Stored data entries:
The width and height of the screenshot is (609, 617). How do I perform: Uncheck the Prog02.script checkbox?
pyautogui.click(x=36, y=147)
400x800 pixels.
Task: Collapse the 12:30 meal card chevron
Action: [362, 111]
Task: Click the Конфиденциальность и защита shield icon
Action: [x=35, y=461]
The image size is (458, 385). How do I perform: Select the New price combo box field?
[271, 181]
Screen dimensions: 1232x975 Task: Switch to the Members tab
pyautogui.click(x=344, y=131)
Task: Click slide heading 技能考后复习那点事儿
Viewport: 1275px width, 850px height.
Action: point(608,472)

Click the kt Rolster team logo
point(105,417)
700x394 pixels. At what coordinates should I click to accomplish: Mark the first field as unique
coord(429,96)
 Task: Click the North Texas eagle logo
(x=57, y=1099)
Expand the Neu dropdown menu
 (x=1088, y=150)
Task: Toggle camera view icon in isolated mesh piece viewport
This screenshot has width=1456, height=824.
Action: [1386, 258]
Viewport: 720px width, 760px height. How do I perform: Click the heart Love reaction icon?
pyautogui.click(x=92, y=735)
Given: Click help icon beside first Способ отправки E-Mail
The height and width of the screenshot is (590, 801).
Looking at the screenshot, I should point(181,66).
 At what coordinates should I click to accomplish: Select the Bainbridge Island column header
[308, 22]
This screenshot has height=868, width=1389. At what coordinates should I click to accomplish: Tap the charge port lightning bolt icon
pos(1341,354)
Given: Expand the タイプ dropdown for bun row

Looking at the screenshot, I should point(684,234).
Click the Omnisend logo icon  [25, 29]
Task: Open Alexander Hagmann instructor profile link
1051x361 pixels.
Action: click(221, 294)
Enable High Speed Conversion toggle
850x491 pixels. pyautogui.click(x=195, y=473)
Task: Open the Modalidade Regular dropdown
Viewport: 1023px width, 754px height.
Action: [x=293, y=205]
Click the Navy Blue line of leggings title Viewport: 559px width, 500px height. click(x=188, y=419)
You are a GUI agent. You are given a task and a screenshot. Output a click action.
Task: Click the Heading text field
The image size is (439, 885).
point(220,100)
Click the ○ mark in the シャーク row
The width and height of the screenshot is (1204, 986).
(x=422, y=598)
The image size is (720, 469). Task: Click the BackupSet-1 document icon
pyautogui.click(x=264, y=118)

• [Work required] Would you retype exactly the lines above, from the line with "Click the kt Rolster team logo" to the line with "Task: Toggle camera", with both end lines kept and nothing more?

• [Answer]
Click the kt Rolster team logo
point(105,417)
700x394 pixels. At what coordinates should I click to accomplish: Mark the first field as unique
coord(429,96)
 Task: Click the North Texas eagle logo
(x=57, y=1099)
Expand the Neu dropdown menu
 (x=1088, y=150)
Task: Toggle camera view icon in isolated mesh piece viewport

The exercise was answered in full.